If you saw “Next to Normal” in the greater Chicago-area before, it was from a distance, at a much larger venue. Writers’ Nichols Theatre has 250 seats. Intimacy is a powerful weapon in Cromer’s arsenal, especially when emotions are running high.
They run high throughout “Next to Normal.” One of many things Kitt and Yorkey get right about mood disorders is the potentially crushing trial-by-error nature of antidepressants and other pharmacological treatments. When medication fails and Dr. Madden (Gabriel Ruiz) recommends Diana undergo electro-convulsive therapy (aka “shock” therapy), both her daughter Natalie (Kyrie Courter) and her husband Dan (David Schlumpf ) are alarmed and repulsed by the idea of a treatment that sends voltage directly into the brain and usually results in memory loss. Their worries are not misplaced.
That’s as much of this plot as can be revealed without revealing the massive twist Kitt and Yorkey throw at you during a birthday party for Diana and Dan’s son, Gabe (Liam Oh). Gabe’s hard-rocking “I’m Alive” starts out as a celebration of vitality. It ends as a predatory threat. Oh fills the number with white-hot charisma and chilling malevolence.
Oh’s larger-than-life presence works beautifully opposite Vasquez’s Diana. When her powerful alto sends “I Miss the Mountains” coursing through theater, the sound is raw and ethereal. Diana’s meds have cured the mood swings and hallucinations but they have also erased her personality. When she flushes her pills in the song’s final moments, you understand why, even as you want to scream that this is a very bad idea.
“Next to Normal” gives everyone in the small cast a chance to dig deep. As Dan, Schlumpf captures the stalwart, unsung heroism of an average guy who remains passionately devoted to his wife, for better or for far, far worse. As Natalie, Courter is caught in the cross-fire of mental illness, genetics and her parents increasingly rocky marriage. In the plaintive “Everything Else,” Courter makes crystalline clear the power of a perfectly composed Mozart sonata to serve as a life ring in a sea of relentless insanity. Natalie’s persistent boyfriend Henry (Alex Levy, painfully relatable as an adolescent in love) is almost a younger version of Dan: Dogged in his persistence, and unwilling walk away even when forcibly pushed.

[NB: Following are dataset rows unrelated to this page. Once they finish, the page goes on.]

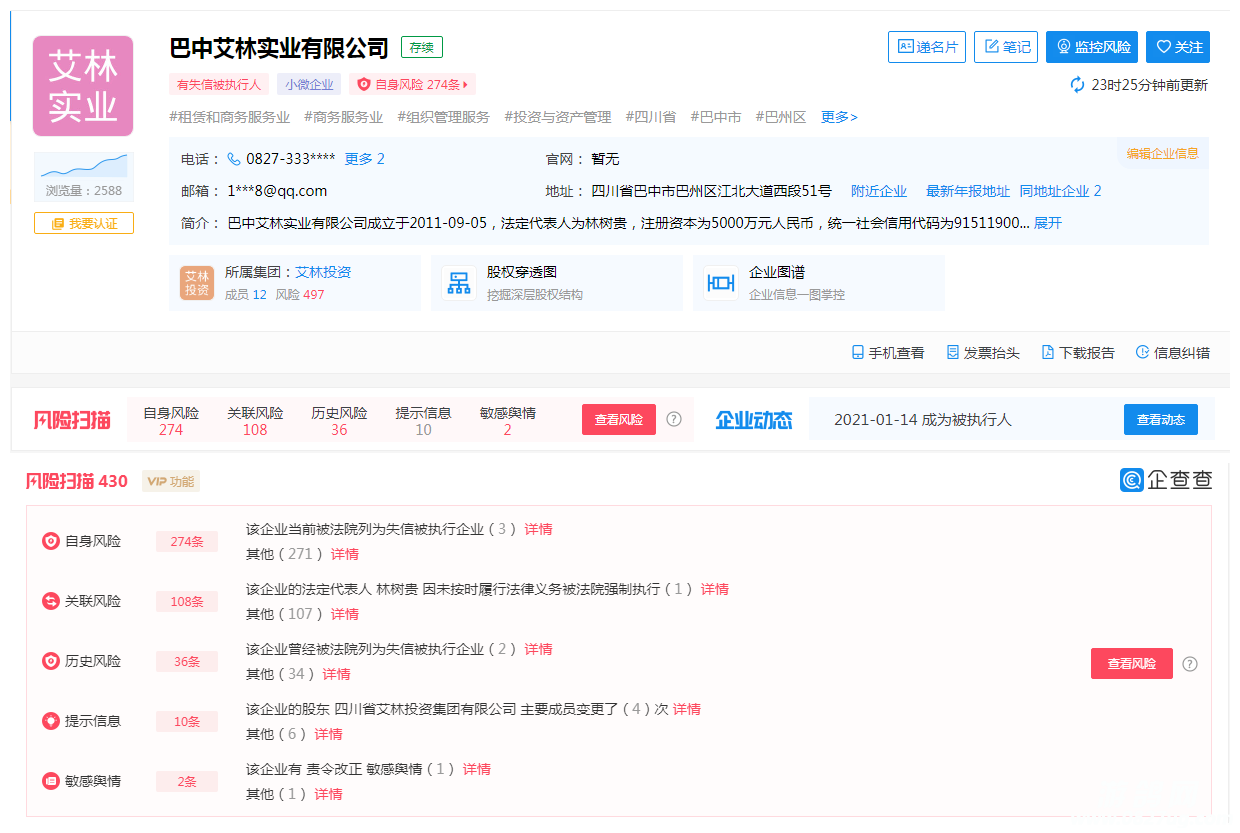Image resolution: width=1240 pixels, height=833 pixels.
Task: Show more phone numbers via 更多 2
Action: coord(365,159)
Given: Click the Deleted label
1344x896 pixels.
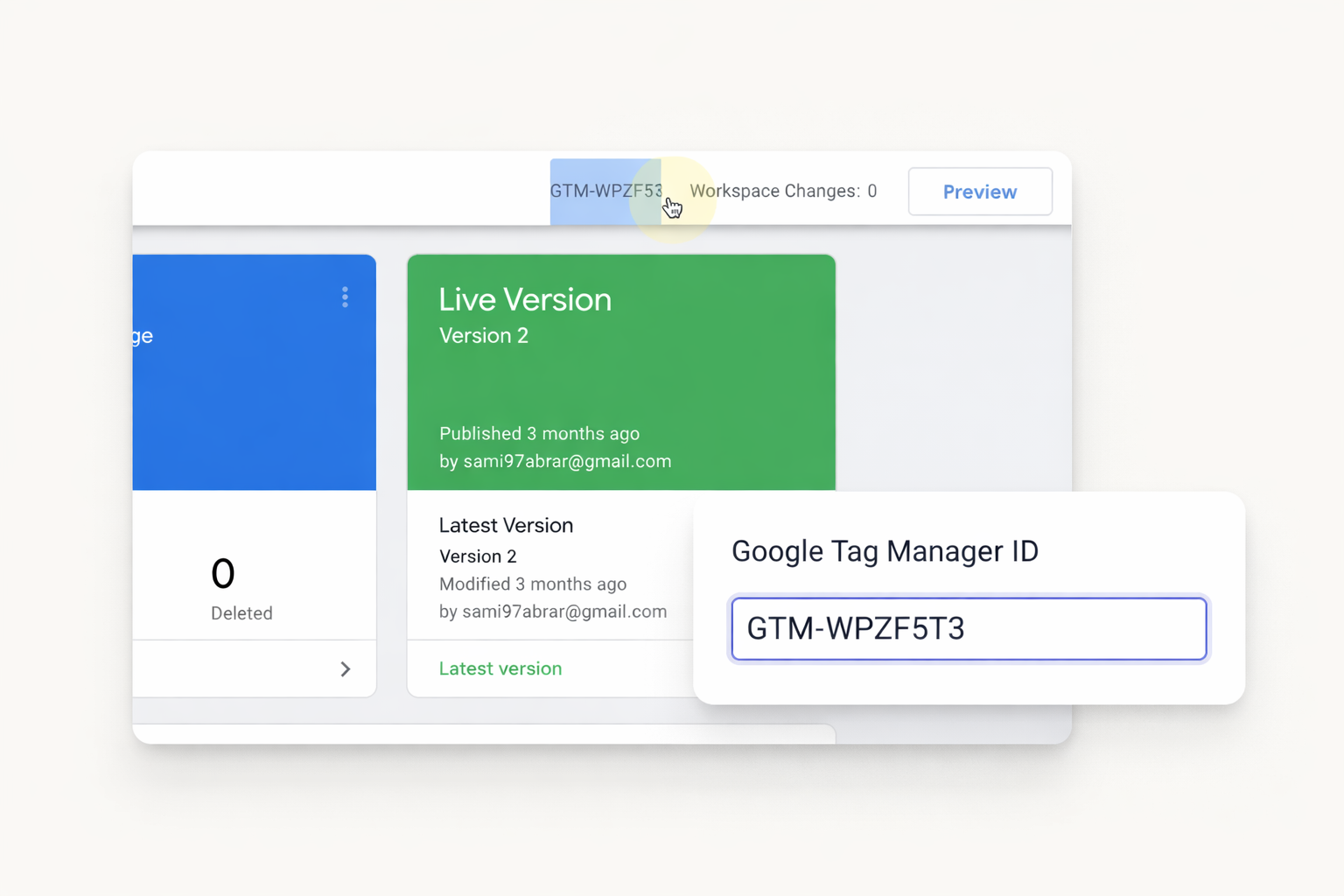Looking at the screenshot, I should tap(242, 613).

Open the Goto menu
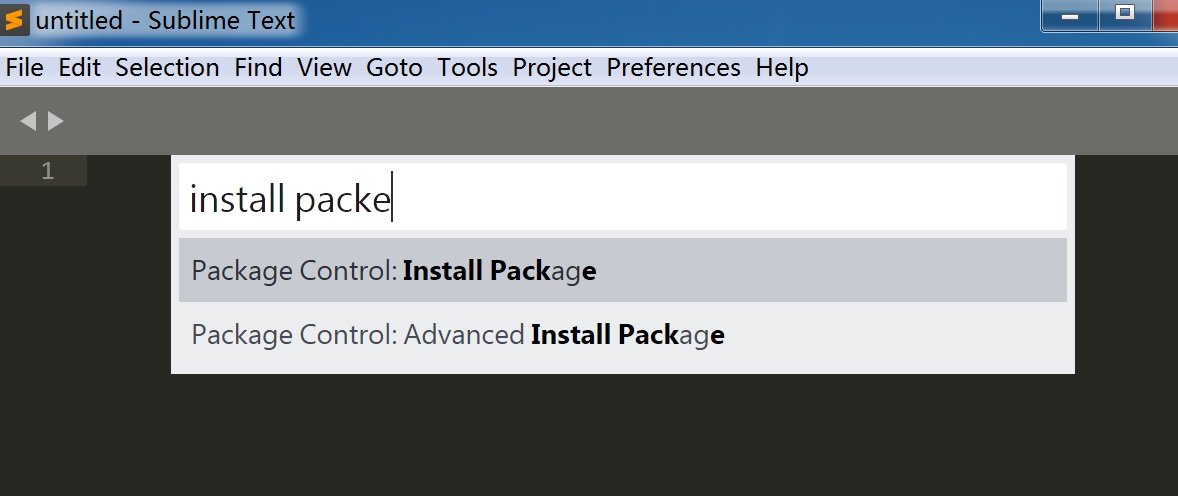(x=394, y=68)

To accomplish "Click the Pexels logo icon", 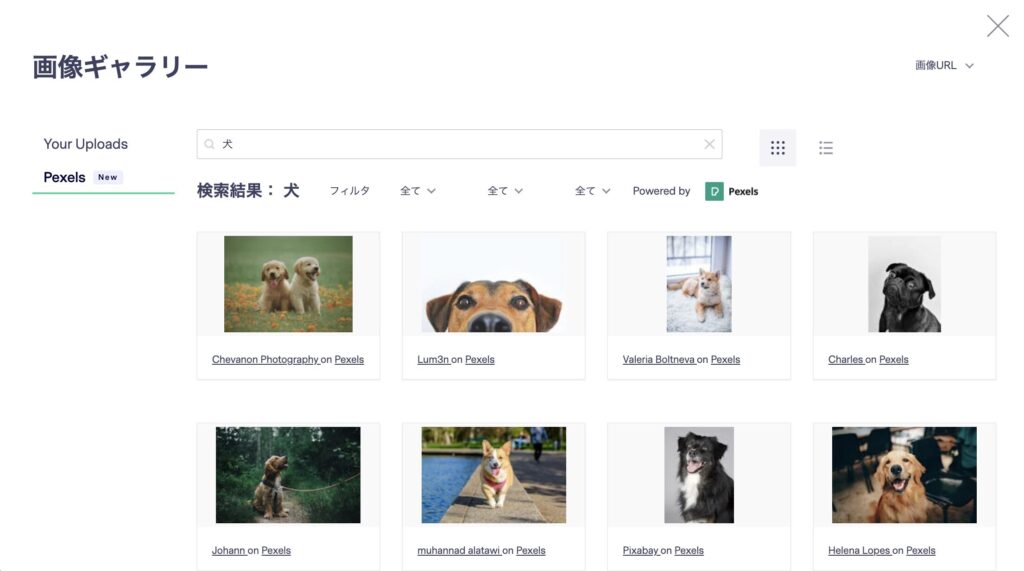I will point(714,191).
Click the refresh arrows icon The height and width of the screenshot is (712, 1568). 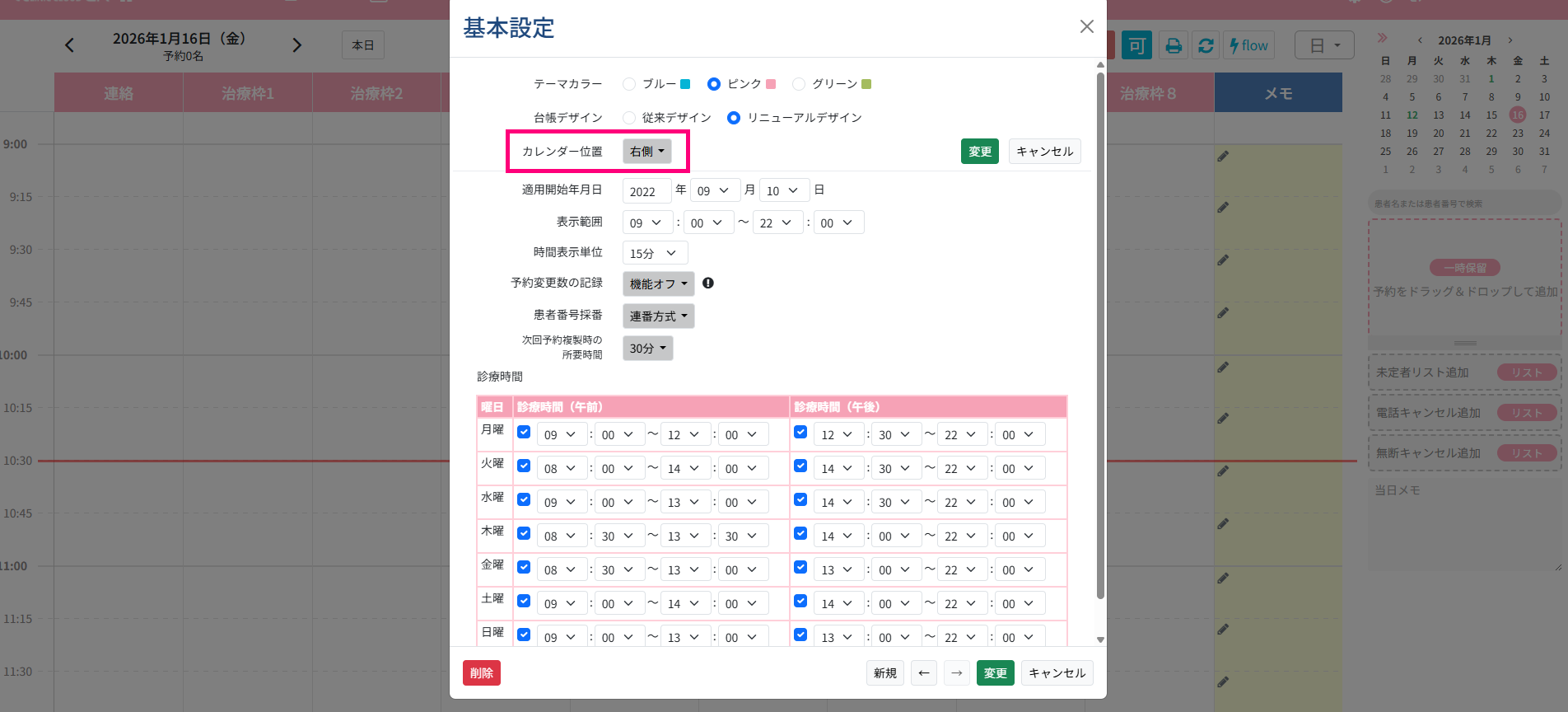click(x=1206, y=46)
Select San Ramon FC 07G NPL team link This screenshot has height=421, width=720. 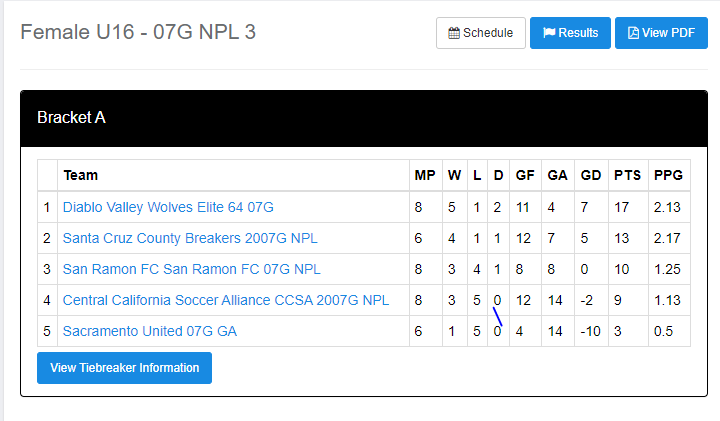click(x=192, y=270)
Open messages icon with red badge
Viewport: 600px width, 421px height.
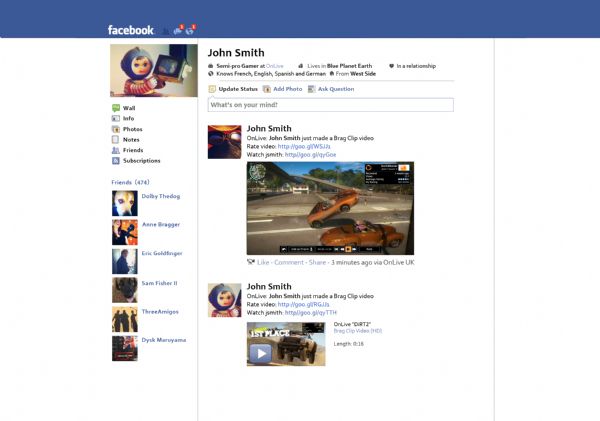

Finally there’s Ruiz, rocking a lab coat with all the compassion and authority one wants from a doctor. Through Dr. Madden’s caring, measured ministrations, we see that psychiatry is a painfully inexact science capable of engendering equal parts hope and despair.
Set designer Regina Garcia creates a puzzle-box of interlocking rooms to depict the Goodman’s fractured household, a steep staircase dominating the space as a visual reminder of the extreme ups and downs of Diana’s illness. The production is backed by music director/keyboardist Andra Velis Simon’s eight-piece pocket orchestra, sequestered behind the set and fueling the action with Kitt’s guitar-heavy, rock-infused score.
Cromer (who won a 2018 Tony for his direction of Broadway’s “The Band’s Visit”) slips up only in the lighting design (by Keith Parham), which puts the entire stage in deep shadow during several crucial scenes. (Blinking a flashlight is not an effective way to depict ECT on stage. But that’s a relatively small misstep.)
“Next to Normal” retains its brilliance and its universality. According to the National Institute of Mental Health, about one in 10 people in the U.S. lives with a mood disorder. “Next to Normal” beautifully depicts the humanity within the pathology.
Catey Sullivan is a local freelance writer.